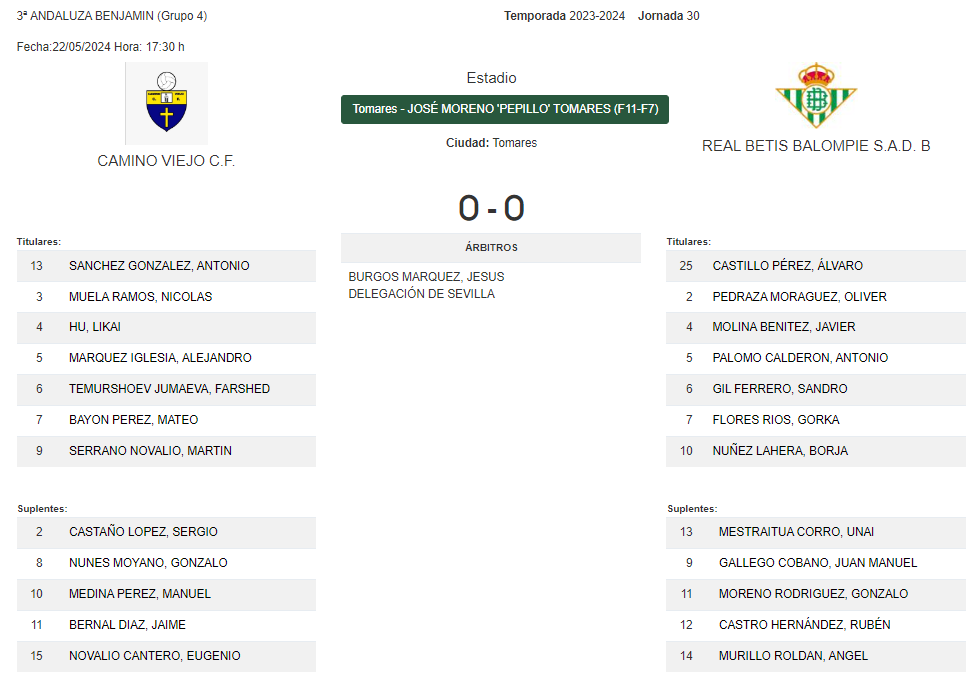Click the 3ª ANDALUZA BENJAMIN (Grupo 4) heading
The height and width of the screenshot is (686, 973).
(112, 16)
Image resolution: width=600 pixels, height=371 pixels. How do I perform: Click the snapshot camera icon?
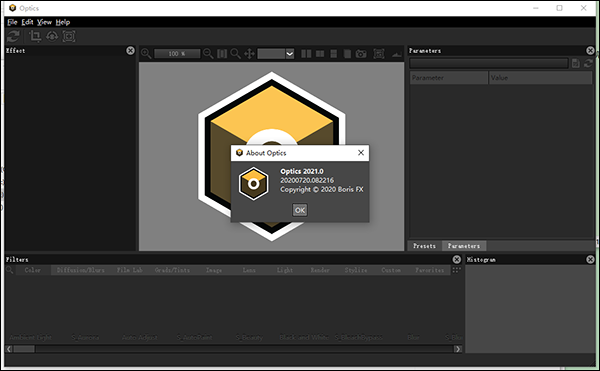click(361, 54)
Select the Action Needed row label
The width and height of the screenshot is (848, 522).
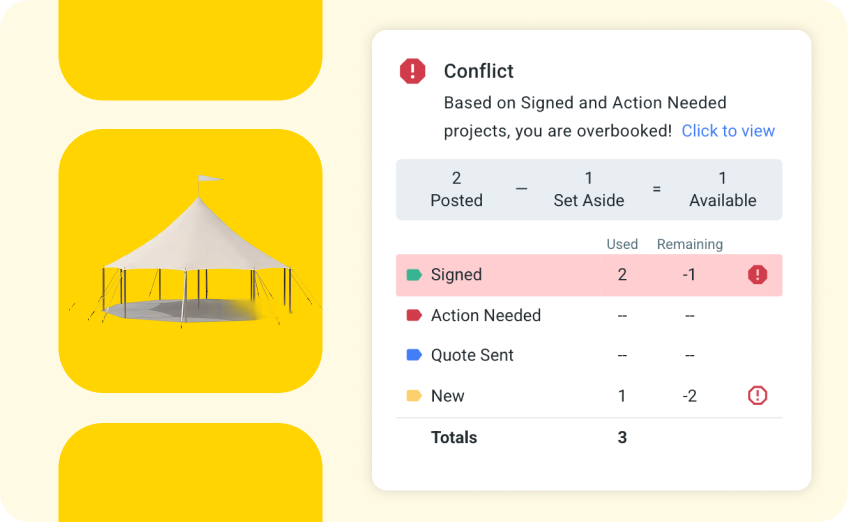(x=486, y=315)
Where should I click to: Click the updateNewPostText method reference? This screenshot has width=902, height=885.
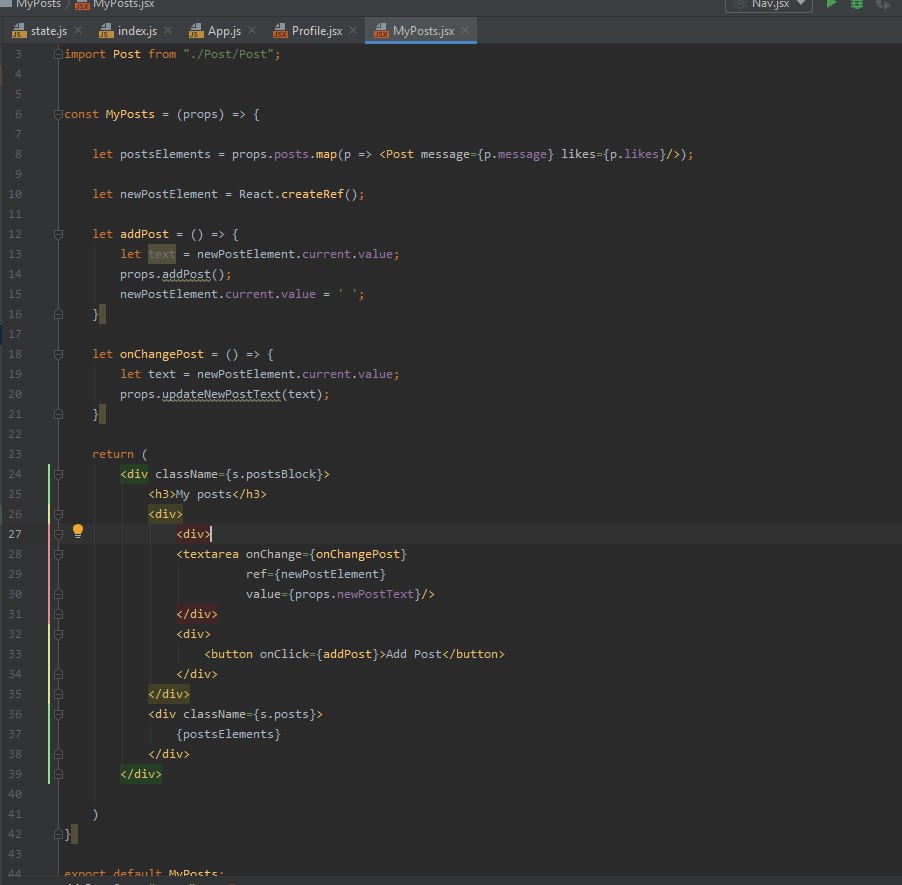coord(221,394)
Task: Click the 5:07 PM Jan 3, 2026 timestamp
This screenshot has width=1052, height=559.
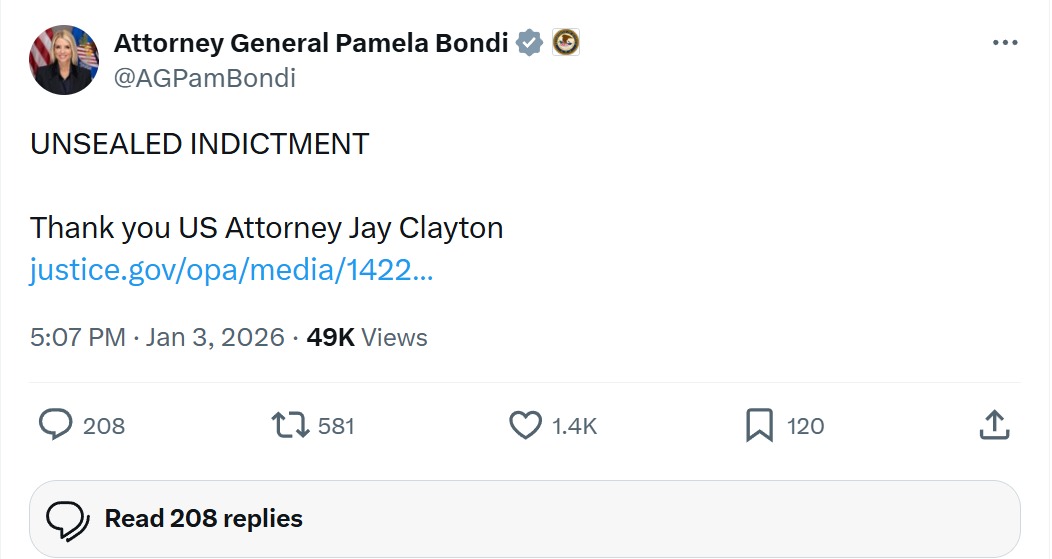Action: click(x=157, y=338)
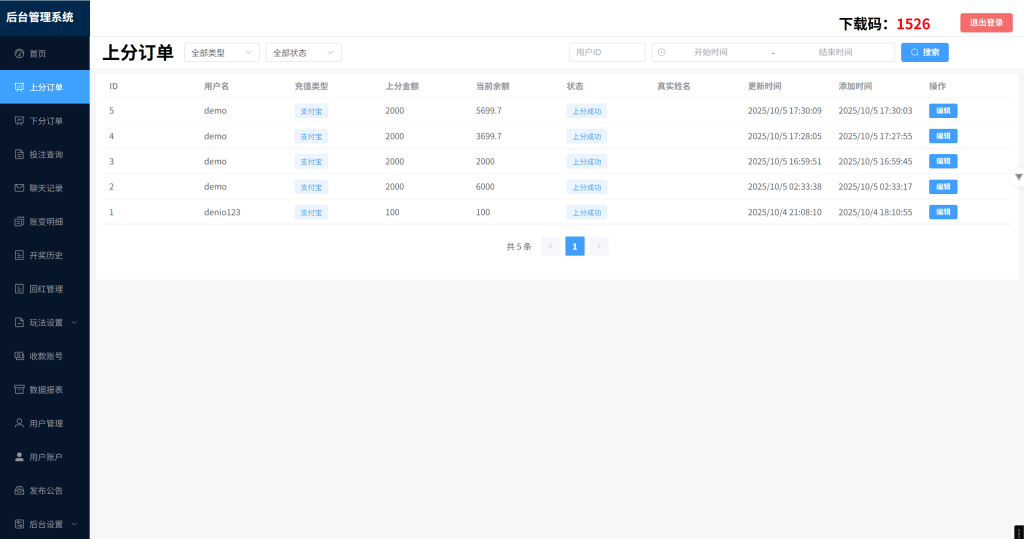Open the 全部状态 status dropdown

(x=303, y=52)
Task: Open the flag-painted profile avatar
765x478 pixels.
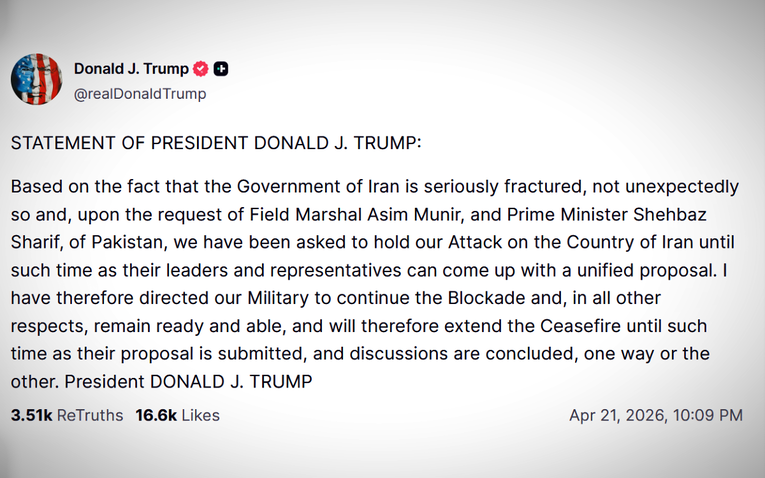Action: [x=37, y=79]
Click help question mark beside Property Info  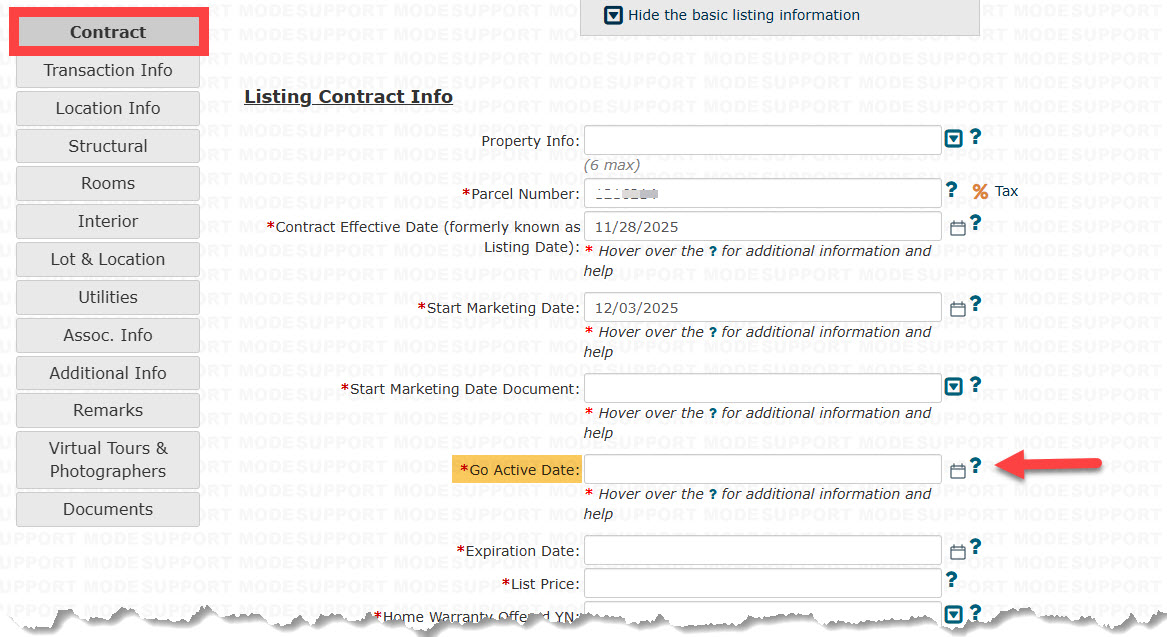(976, 136)
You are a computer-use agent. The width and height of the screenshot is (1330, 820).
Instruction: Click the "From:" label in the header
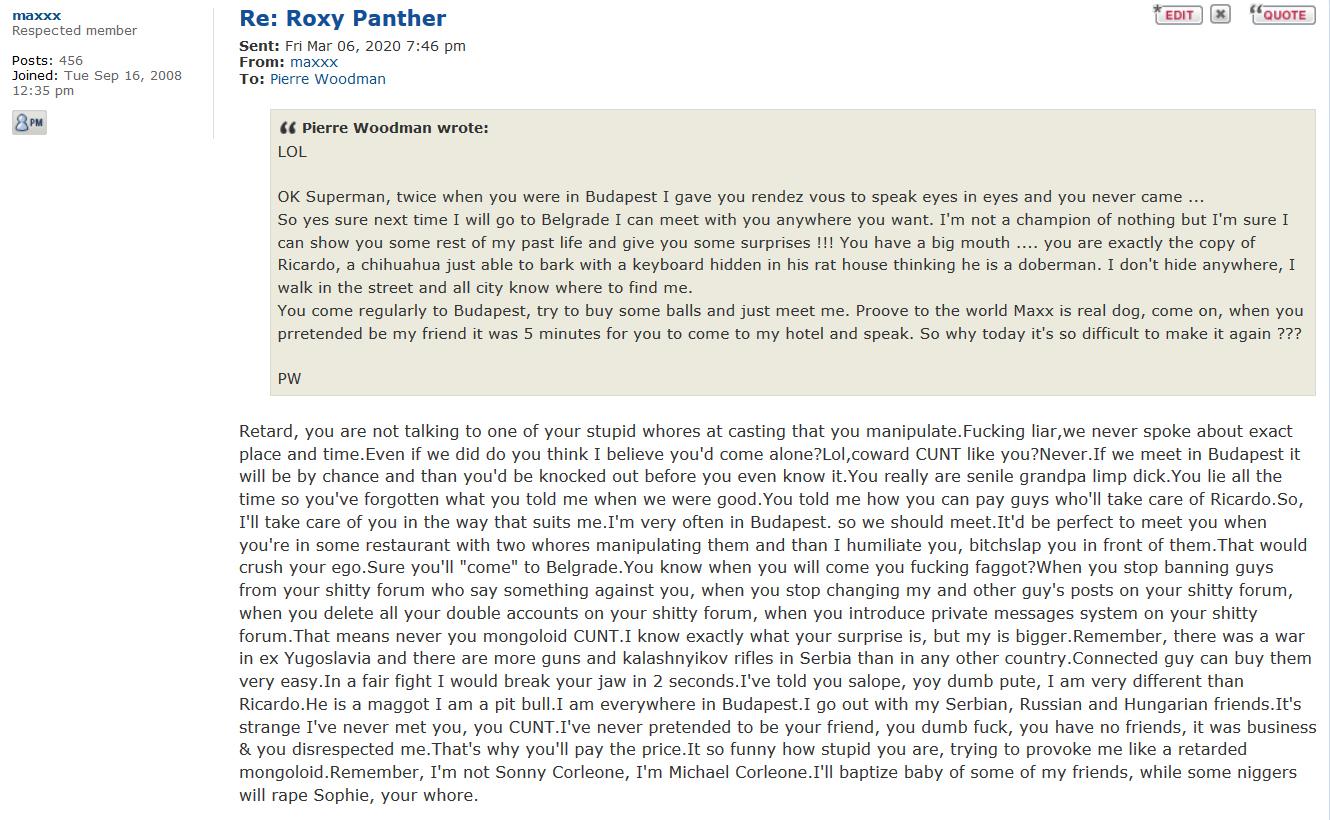coord(262,62)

_____

■ **AIM OF THE EXERCISE**
Return a copy of each line of the material that holds the word "Task".

■ **SOLUTION FOR THIS PROBLEM**
Task: Click the 5:07 PM Jan 3, 2026 timestamp
Task: Open the flag-painted profile avatar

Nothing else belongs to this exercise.